*What the task asks*
Among the entries below, please repeat exactly and only the lines from the line containing "Focus the AWS Search field" to the line containing "Click the IsTemplate property square icon", both lines included.

(Source data)
=== Section Start ===
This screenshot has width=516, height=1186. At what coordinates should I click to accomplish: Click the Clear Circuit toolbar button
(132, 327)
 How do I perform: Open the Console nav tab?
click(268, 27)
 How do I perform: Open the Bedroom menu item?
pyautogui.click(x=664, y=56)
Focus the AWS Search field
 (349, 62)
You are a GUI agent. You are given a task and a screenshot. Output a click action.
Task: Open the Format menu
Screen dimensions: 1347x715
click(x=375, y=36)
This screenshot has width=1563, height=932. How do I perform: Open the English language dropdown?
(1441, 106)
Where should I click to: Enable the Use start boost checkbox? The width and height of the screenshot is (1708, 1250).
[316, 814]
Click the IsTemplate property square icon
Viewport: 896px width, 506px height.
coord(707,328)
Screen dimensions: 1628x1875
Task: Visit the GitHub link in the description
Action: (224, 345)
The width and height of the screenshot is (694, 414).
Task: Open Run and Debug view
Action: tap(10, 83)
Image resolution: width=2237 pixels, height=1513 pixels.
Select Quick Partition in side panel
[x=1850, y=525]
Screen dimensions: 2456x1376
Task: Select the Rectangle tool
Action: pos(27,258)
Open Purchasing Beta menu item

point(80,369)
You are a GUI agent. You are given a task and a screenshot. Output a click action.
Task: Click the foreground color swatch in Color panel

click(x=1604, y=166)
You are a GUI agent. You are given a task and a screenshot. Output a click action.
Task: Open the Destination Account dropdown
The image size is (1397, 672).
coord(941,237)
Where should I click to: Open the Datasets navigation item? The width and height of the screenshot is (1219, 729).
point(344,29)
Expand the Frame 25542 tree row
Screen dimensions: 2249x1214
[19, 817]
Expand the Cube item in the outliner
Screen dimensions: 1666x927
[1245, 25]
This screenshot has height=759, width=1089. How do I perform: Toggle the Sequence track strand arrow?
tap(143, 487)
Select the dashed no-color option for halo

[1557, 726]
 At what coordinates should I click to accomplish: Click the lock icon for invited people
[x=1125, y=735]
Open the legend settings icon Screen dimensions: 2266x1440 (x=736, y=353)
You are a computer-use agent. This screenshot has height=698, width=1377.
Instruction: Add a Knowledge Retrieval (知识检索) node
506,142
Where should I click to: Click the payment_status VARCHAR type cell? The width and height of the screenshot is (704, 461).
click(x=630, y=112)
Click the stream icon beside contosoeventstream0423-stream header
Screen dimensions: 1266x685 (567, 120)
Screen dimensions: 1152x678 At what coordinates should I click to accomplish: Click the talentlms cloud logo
=== Section End ===
*Output*
Focus the AWS Search field
 (349, 62)
You are a GUI agent. You are given a task and a screenshot. Output a click action.
Task: Open the Format menu
Screen dimensions: 1347x715
click(x=375, y=36)
This screenshot has width=1563, height=932. How do I perform: Open the English language dropdown?
(1441, 106)
Where should I click to: Enable the Use start boost checkbox? The width and height of the screenshot is (1708, 1250).
[316, 814]
Click the IsTemplate property square icon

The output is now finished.